- [Excerpted data]:
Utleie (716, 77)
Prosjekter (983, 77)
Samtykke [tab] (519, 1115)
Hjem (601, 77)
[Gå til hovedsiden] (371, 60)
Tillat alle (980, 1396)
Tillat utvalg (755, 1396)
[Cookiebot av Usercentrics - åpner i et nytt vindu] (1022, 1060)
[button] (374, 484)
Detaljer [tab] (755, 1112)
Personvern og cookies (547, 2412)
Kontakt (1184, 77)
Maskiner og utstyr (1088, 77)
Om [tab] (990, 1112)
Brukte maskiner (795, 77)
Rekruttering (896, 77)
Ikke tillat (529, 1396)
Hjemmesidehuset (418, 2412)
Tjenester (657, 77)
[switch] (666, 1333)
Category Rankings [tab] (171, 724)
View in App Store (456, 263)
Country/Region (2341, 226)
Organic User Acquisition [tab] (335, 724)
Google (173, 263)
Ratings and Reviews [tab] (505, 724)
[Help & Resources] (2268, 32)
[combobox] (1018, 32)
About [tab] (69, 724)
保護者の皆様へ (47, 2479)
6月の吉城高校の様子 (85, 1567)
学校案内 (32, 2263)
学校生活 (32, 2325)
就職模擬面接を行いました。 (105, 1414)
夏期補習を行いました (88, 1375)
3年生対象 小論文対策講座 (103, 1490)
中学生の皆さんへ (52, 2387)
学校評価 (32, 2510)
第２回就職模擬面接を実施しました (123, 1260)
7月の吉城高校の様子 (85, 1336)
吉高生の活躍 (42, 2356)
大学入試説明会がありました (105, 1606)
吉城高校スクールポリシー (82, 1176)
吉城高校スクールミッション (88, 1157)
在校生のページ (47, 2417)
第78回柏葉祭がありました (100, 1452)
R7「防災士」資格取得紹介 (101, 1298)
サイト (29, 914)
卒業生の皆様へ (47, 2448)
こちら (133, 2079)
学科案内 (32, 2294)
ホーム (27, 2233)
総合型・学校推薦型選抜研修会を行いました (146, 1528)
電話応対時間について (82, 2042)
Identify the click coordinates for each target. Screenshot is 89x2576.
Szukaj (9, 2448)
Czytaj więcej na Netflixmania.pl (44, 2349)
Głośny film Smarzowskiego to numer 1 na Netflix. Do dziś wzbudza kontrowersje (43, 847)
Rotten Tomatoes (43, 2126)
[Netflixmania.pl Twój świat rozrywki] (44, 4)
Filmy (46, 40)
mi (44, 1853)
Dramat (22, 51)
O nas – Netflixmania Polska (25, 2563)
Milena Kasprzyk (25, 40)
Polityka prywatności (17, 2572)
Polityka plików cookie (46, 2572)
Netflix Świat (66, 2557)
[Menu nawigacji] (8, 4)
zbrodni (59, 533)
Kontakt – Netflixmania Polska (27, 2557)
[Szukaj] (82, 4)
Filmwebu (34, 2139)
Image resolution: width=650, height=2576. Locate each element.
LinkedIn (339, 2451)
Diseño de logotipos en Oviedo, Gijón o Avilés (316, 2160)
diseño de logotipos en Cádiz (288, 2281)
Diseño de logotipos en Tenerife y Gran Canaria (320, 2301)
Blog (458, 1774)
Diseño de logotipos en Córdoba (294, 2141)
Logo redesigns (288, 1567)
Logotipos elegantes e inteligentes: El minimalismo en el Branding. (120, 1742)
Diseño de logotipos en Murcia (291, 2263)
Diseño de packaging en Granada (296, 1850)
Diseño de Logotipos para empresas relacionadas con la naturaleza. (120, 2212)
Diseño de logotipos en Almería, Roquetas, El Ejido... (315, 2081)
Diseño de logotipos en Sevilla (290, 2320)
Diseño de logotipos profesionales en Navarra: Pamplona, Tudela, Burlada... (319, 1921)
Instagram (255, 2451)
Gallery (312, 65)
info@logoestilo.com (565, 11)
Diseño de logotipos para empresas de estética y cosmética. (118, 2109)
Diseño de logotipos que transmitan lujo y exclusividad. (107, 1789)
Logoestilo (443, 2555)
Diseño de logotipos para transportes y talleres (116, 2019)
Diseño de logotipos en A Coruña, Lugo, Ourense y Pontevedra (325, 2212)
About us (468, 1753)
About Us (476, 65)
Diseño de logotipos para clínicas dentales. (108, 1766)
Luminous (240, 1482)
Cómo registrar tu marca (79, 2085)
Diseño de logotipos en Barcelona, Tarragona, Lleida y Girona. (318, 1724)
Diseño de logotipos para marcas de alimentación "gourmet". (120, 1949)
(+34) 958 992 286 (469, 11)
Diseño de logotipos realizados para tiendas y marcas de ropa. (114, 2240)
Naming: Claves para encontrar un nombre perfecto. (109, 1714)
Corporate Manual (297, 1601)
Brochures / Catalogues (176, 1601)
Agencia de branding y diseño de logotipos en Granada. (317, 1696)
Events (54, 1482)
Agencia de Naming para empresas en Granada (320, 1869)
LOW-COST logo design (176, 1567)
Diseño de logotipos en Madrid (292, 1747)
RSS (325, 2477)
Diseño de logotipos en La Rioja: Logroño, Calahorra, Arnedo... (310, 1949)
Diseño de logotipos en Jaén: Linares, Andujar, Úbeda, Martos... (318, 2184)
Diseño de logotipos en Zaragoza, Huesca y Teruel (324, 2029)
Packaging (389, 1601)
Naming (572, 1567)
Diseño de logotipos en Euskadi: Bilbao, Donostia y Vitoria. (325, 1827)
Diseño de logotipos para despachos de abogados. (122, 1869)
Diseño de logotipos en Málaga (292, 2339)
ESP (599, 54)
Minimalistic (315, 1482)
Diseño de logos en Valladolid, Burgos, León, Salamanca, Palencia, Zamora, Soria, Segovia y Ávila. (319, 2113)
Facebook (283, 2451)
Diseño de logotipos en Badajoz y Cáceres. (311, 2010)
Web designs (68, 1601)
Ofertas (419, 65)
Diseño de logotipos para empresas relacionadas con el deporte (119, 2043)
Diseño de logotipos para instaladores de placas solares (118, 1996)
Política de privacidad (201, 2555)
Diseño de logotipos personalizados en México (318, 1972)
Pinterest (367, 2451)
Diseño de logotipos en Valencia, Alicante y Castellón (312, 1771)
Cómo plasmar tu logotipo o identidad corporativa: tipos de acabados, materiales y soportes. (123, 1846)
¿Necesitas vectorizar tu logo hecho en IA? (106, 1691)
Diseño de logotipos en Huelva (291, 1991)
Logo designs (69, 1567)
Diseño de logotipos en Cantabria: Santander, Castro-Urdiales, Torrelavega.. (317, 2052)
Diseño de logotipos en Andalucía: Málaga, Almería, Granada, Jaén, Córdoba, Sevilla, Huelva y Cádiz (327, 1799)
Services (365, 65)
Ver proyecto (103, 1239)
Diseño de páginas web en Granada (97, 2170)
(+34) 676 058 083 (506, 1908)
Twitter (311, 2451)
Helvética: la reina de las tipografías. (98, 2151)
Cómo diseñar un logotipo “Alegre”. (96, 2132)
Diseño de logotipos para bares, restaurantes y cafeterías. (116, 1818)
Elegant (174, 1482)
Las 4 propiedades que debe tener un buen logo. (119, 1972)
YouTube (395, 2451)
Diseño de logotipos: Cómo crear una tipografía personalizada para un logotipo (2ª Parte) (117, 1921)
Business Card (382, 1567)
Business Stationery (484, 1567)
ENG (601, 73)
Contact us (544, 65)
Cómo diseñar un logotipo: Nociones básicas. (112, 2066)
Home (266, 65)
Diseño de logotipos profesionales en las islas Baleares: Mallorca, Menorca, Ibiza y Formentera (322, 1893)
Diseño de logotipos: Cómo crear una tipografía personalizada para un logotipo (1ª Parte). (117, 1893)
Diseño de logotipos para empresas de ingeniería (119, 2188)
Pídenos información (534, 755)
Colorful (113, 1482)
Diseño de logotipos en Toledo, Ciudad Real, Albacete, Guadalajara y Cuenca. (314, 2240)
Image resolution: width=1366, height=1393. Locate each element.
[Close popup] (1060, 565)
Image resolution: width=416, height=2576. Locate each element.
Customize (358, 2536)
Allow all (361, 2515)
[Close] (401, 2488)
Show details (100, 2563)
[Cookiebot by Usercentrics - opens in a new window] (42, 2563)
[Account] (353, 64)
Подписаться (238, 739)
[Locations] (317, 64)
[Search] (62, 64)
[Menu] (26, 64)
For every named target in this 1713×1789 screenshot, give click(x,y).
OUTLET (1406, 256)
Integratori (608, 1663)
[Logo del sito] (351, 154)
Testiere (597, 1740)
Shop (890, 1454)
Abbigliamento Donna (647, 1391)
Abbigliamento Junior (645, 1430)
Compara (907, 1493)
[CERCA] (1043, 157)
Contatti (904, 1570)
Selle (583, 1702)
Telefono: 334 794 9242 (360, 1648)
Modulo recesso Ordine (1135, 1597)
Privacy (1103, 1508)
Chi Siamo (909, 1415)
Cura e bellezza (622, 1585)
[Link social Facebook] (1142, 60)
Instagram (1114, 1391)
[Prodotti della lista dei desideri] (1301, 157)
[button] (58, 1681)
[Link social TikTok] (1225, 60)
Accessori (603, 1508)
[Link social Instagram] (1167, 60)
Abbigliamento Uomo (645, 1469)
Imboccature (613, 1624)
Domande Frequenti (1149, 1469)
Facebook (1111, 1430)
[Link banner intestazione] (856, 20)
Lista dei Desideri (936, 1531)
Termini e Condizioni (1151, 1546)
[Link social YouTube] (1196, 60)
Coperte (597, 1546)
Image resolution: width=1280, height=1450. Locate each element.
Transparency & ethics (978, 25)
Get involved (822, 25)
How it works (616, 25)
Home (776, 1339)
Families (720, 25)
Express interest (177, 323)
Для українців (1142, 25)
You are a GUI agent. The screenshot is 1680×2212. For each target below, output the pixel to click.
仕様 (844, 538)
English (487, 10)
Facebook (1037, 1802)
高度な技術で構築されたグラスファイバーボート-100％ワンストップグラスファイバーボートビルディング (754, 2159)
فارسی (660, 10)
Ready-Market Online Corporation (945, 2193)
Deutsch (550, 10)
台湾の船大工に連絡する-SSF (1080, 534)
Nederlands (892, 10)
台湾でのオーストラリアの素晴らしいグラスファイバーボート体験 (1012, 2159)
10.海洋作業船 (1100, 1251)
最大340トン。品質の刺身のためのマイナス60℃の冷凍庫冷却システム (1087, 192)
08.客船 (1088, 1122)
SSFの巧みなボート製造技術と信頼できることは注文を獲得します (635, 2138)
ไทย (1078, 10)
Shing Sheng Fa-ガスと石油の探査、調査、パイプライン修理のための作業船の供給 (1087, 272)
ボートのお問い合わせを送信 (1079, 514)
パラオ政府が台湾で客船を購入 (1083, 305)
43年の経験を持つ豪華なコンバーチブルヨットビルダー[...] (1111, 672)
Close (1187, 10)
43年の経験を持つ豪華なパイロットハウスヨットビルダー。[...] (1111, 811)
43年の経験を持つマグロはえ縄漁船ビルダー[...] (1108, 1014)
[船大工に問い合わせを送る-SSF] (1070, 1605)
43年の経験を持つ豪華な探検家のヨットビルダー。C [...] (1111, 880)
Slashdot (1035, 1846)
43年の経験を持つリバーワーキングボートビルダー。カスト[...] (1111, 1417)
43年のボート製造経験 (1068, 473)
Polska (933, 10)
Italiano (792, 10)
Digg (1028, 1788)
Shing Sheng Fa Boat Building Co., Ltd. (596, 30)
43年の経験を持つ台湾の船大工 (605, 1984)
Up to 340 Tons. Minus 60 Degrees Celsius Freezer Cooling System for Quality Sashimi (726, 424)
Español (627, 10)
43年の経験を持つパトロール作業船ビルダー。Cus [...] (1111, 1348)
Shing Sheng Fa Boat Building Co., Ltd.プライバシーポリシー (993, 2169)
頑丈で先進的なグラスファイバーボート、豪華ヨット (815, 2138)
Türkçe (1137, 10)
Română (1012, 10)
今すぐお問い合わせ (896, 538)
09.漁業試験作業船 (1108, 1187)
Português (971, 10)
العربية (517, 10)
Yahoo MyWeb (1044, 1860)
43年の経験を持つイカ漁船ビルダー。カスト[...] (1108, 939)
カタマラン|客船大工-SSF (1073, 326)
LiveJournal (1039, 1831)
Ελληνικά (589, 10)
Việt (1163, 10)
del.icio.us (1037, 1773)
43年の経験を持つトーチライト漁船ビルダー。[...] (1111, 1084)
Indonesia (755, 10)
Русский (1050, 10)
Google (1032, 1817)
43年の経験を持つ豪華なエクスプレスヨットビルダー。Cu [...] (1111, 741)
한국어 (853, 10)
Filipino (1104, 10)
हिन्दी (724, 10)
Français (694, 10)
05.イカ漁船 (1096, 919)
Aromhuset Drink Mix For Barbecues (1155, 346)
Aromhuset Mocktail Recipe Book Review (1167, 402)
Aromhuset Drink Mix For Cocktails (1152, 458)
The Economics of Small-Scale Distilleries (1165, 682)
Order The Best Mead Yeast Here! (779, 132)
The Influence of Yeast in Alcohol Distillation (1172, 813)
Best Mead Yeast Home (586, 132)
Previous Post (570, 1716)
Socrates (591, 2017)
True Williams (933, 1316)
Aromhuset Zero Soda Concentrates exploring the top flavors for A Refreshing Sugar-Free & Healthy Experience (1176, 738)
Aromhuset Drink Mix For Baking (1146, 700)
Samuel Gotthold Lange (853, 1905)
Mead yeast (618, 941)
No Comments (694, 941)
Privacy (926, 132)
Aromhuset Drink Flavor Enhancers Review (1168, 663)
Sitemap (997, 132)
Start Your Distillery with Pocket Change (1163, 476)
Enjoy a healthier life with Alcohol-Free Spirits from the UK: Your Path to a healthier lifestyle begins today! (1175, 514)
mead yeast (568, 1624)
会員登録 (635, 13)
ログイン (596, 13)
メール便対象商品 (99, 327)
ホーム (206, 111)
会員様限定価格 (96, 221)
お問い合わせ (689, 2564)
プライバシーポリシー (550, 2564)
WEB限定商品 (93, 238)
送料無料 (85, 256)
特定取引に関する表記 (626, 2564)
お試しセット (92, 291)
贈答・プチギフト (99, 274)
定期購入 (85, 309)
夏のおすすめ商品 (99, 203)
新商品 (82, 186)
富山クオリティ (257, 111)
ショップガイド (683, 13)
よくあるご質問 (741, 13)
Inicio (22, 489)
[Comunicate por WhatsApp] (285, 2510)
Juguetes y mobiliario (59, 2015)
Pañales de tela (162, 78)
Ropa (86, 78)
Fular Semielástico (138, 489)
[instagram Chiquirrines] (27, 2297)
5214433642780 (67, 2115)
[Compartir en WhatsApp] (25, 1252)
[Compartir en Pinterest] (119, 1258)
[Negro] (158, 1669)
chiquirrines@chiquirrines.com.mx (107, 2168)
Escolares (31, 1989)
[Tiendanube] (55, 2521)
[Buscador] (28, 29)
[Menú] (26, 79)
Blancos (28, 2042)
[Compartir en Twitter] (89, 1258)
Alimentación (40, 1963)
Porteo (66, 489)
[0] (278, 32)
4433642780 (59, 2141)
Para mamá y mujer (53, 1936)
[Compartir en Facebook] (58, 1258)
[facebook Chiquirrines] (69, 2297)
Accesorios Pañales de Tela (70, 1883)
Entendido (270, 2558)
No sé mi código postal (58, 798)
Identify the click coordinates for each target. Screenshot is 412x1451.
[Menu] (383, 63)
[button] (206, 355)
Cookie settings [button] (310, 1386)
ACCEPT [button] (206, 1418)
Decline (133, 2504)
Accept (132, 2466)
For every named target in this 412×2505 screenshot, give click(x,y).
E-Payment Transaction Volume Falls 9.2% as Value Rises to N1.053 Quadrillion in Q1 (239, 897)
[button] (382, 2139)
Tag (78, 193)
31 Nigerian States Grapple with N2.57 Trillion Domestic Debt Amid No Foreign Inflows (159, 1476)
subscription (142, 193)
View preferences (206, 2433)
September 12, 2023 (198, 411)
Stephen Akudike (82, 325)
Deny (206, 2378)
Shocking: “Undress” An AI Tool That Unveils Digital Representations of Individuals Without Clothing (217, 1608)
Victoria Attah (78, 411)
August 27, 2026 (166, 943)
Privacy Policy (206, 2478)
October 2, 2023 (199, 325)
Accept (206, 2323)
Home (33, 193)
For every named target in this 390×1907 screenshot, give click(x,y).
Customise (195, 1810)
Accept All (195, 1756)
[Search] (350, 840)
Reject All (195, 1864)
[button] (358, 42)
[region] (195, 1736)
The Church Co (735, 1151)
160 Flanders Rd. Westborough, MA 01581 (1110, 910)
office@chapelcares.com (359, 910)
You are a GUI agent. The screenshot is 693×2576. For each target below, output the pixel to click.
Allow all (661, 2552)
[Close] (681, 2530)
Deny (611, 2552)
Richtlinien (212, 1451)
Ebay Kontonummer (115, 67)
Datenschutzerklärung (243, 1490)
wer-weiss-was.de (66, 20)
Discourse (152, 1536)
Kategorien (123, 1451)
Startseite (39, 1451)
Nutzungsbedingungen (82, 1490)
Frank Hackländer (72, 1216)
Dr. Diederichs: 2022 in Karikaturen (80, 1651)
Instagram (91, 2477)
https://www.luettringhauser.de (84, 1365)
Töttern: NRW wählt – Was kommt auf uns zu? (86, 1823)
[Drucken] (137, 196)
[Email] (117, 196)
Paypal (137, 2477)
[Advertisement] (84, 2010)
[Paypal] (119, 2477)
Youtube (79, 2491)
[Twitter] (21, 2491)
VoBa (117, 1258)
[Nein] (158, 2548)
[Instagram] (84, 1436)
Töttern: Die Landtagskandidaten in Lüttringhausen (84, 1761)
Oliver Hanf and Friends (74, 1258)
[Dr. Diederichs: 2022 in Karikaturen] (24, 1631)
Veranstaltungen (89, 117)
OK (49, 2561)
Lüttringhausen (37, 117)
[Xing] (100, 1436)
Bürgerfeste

- [Activity]:
Please write out, exactly as they appear above, only the lines in the stretch from the line with "Shing Sheng Fa Boat Building Co., Ltd.プライバシーポリシー" through the line with "한국어 (853, 10)".

- [Task solution]:
Shing Sheng Fa Boat Building Co., Ltd.プライバシーポリシー (993, 2169)
頑丈で先進的なグラスファイバーボート、豪華ヨット (815, 2138)
Türkçe (1137, 10)
Română (1012, 10)
今すぐお問い合わせ (896, 538)
09.漁業試験作業船 (1108, 1187)
Português (971, 10)
العربية (517, 10)
Yahoo MyWeb (1044, 1860)
43年の経験を持つイカ漁船ビルダー。カスト[...] (1108, 939)
カタマラン|客船大工-SSF (1073, 326)
LiveJournal (1039, 1831)
Ελληνικά (589, 10)
Việt (1163, 10)
del.icio.us (1037, 1773)
43年の経験を持つトーチライト漁船ビルダー。[...] (1111, 1084)
Indonesia (755, 10)
Русский (1050, 10)
Google (1032, 1817)
43年の経験を持つ豪華なエクスプレスヨットビルダー。Cu [...] (1111, 741)
한국어 (853, 10)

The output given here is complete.